Grantee Name: | Educational Service District 112 |
Project Name: | Causes of Conflict: Digging Deep to Understand American History |
Project Director: | Matt Karlsen |
Funding: | $949,633 |
Number of Teachers Served: | 90 |
Number of School Districts Served: | 30 |
Number of Students Served: | 3,600 |
Grade Levels: | Grades 5-12 |
Partners: | Gilder Lehrman Institute of American History, Center for Columbia River History, University of Portland |
Topics: | Year 1, Understanding the Civil Rights Movement; Year 2, Understanding the Civil War; Year 3, Understanding the Revolution |
Methods: | Institutes, seminars, and Lesson Study |
"Causes of Conflict" will provide teachers a range of program activities designed to deepen their knowledge of traditional American history content as well as the historical thinking skills and attitudes that distinguish it as a separate discipline. Teachers will attend History on Location institutes, led by the Gilder Lehrman Institute of American History, which pair teachers with preeminent historians and experts in classroom pedagogy. The Center for Columbia River History will conduct regional workshops, which will analyze the local application of national themes at nearby sites classes can visit. Seminars with Scholars will be open to a larger audience and will focus on the legal, economic, and social dimensions of the conflicts to be studied. Historical literacy workshops will utilize a Lesson Study approach to implement disciplinary skills, attitudes, and assessments. In Year 1, high school teachers will study the Civil Rights Movement; in Year 2, middle school teachers will examine the Civil War; and in Year 3, fifth grade teachers will analyze the Revolution. Teachers will examine content through distinct lenses: the role of laws (the law, legal arguments, and the courts); the role of peoples (individuals, social groups, and movements); the role of economics (systems, trade, and census data); and the role of place (how national conflicts differ by locale and how a passion for history emerges from a personal connection with historic sites). Specific content includes Martin Luther King, Jr., Brown v. Board of Education, Abraham Lincoln, the Underground Railroad, and the Revolutionary War.

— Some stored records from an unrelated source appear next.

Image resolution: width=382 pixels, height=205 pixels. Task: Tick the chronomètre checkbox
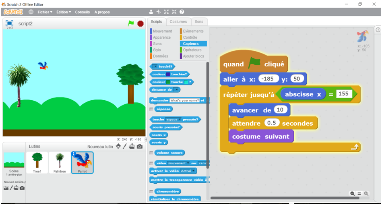point(151,192)
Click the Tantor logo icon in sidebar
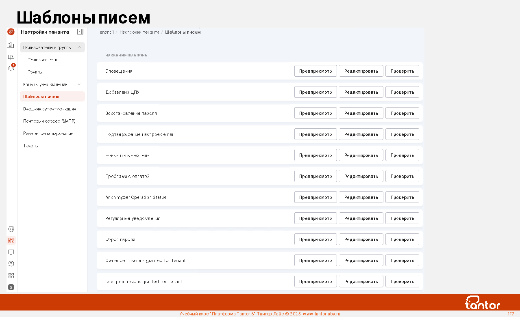Viewport: 520px width, 317px height. (x=11, y=32)
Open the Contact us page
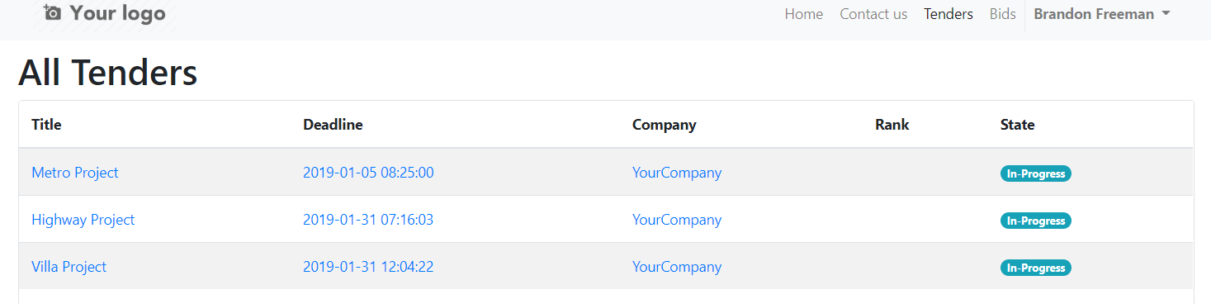This screenshot has height=304, width=1211. pyautogui.click(x=873, y=14)
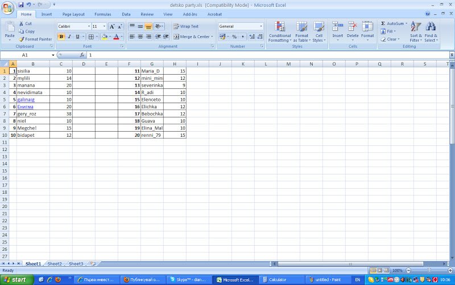Open the Calibri font name dropdown
This screenshot has width=455, height=285.
pyautogui.click(x=89, y=26)
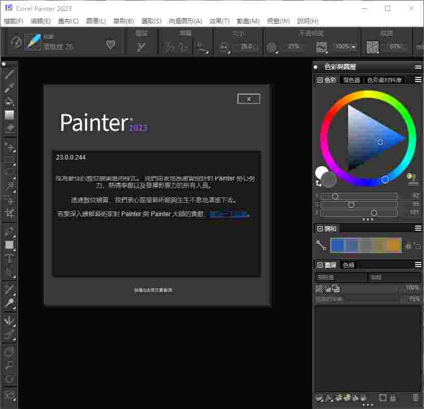Collapse the color panel via its header toggle
This screenshot has width=424, height=409.
[320, 80]
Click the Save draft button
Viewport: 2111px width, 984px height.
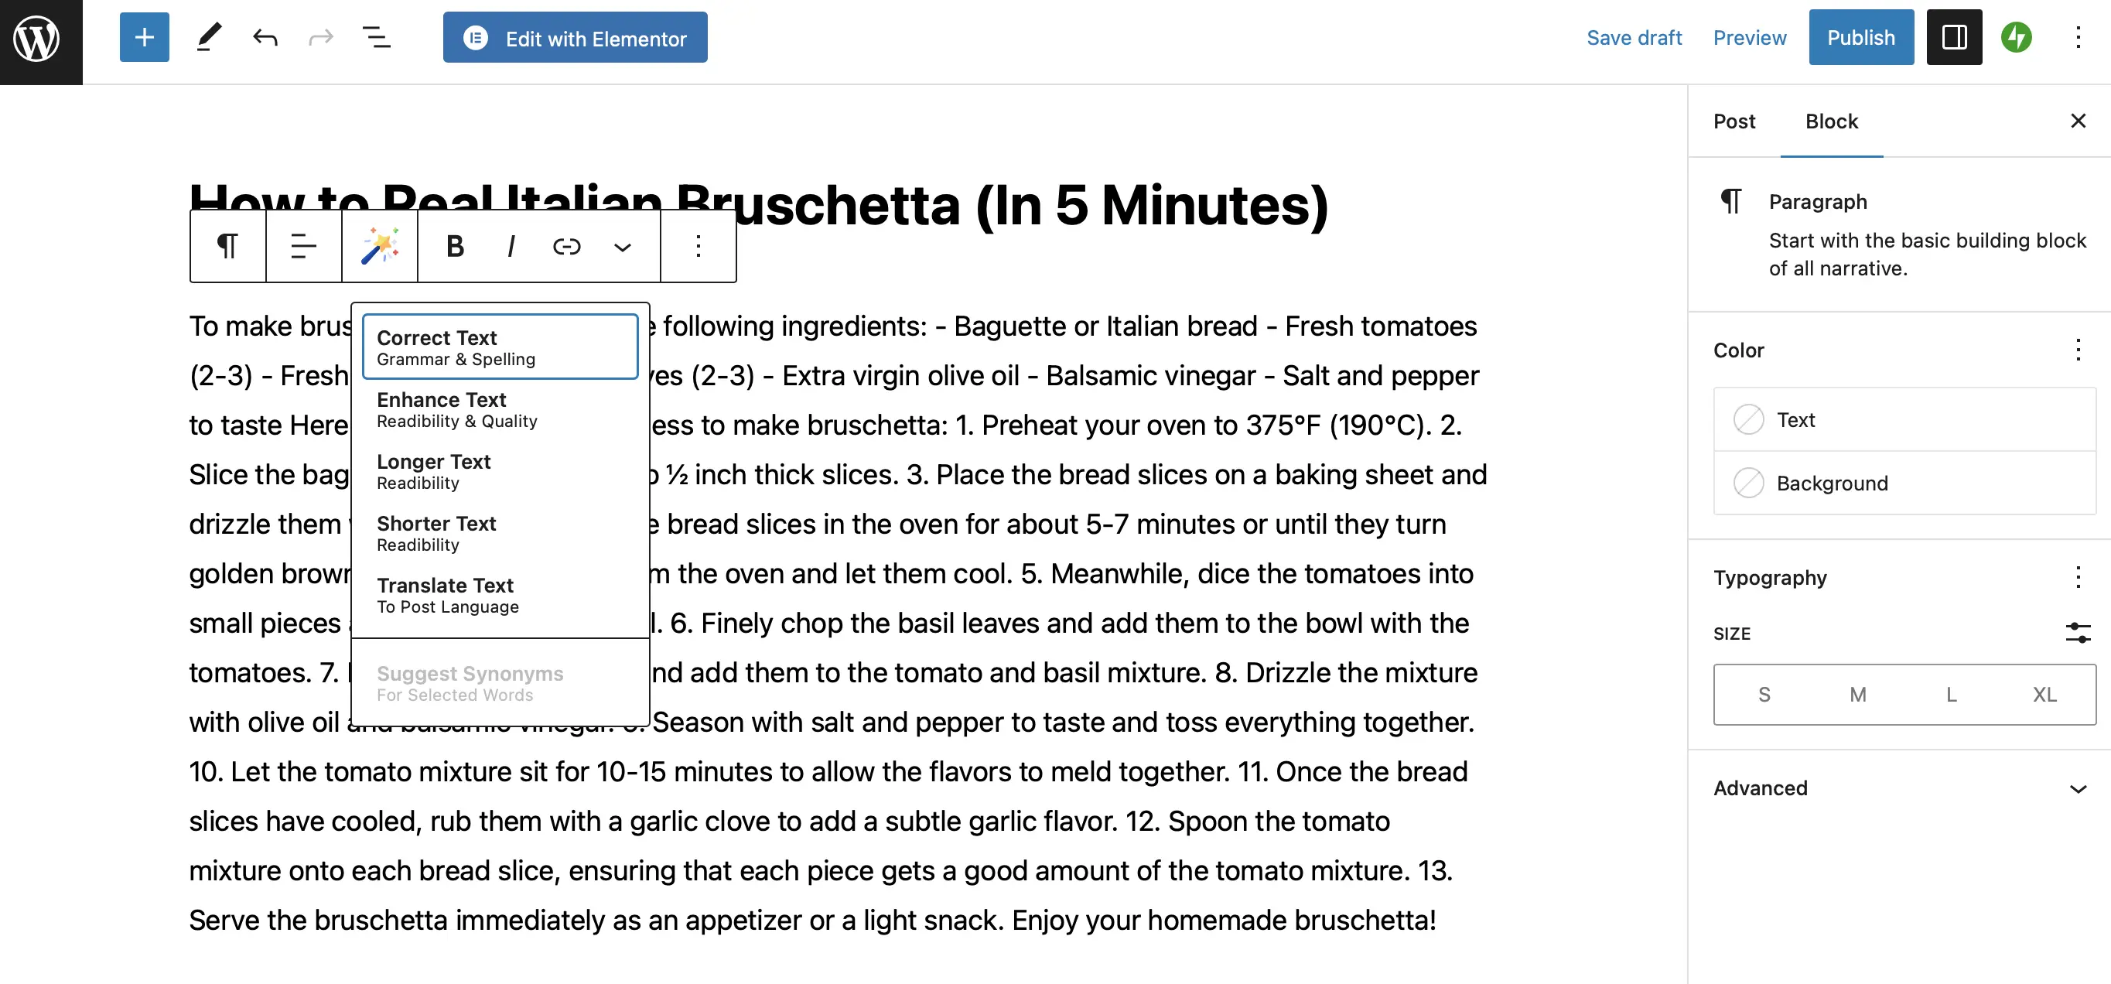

Grantee Name: | Thorp School District |
Project Name: | To Preserve and Protect Our Future |
Project Director: | Thomas Christian |
Funding: | $1,000,000 |
Number of Teachers Served: | 110 |
Number of School Districts Served: | 15 |
Number of Students Served: | 41,000 |
Grade Levels: | Grades 5-12 |
Partners: | Central Washington University, Northwest Oral History Association, Washington State Office of the Superintendent of Public Instruction |
Topics: | The Revolutionary War, the Civil War, the Industrial Revolution |
Methods: | Workshops and field trips |
"To Preserve and Protect Our Future" will implement research-based best practices in professional development and will provide active learning opportunities for teachers to implement these practices. Teachers trained in this project will have the ability to present workshops and materials to new or transferred teachers in future years. The project will provide full-day workshops with U.S. history content and methodology, standards-based assessment, and oral histories training. Workshop content will be aligned with state standards, and content episodes to be covered in each of the three years have been chosen from the National Standards in American History. There are additional options for individual professional development activities for teachers and follow-up activities with teachers through classroom observation and mentoring. During observations, project staff will record workshop information presented to students, observe new pedagogy, and mentor the delivery of the workshop content to students in the classroom. Teachers will be required to keep a learning log to reflect on what students learn. Teachers will also be invited to model new pedagogy to other teachers at workshops. Year 1 of the project will target 30 middle school teachers of American history (covering the years 1607-1920); Year 2 will target 30 high school teachers of U.S. history (covering the years 1607-present); and Year 3 will target 50 fifth grade teachers (covering the years 1607-1865). Specific content includes the Explorers, the Revolutionary War, the Constitution, the Civil War, and the Industrial Revolution.